Murata Mfg., Ltd. v. Bel Fuse, Inc., __ F.R.D. __, 2007 WL 1317100 (N.D. Ill. May 2, 2007) (Cole, Mag. J.).

Judge Cole granted in part defendants’ motion to compel the testimony of plaintiff’s former employee, Sakamoto, who was a named inventor on the patent in suit residing in Japan.  Earlier in the litigation, defendants argued for a longer discovery period because of the time it would take to secure Sakamoto’s deposition.  But through a series of miscommunications, delays and unfortunate circumstances, defendants had not been able to secure  Sakamoto’s agreement to be deposed, in Japan or elsewhere, until near the close of discovery.  As a result, defendants filed the instant motion to compel plaintiff to produce Sakamoto for deposition in the United States either as a managing agent pursuant to Fed. R. Civ.
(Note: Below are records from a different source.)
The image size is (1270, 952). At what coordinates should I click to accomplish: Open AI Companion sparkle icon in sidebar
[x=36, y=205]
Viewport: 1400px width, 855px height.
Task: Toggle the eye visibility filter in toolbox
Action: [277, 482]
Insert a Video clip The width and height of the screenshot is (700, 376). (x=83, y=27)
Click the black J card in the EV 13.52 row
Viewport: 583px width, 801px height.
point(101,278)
P. 30(b)(1) or based upon language in the patent assignement document which obligated Sakamoto to aid plaintiff in patent-related matters.  As an initial matter, the Court denied plaintiff’s request to dismiss the motion for failure to meet and confer pursuant to Local Rule 37.2.  The Court explained that based upon the parties’ history on the issue, compliance would have been futile and, therefore, it excused defendants’ alleged non-compliance.

Turning to the substance of the motion, the Court held that Sakamoto was not a managing agent pursuant to Rule 30.  Sakamoto was a retired inventor who had never had any degree of control over plaintiff’s affairs.  But the agreement Sakamoto signed, along with his co-inventors, assigning his patent rights to plaintiff did obligate plaintiff to produce Sakamoto.  The agreement required that Sakamoto perform "all acts necessary" to enforce or defend the patent in "any proceeding in any country."  Based upon that language, Sakamoto was obligated to be deposed at plaintiff’s request.  And the Court required that plaintiff request that Sakamoto submit to a deposition.  But the Court held that nothing in the assignment agreement required Sakamoto to leave Japan for the deposition, and the Court did not extend the discovery deadline.  So, defendants were granted the right to depose Sakamoto, but likely were not able to take the deposition.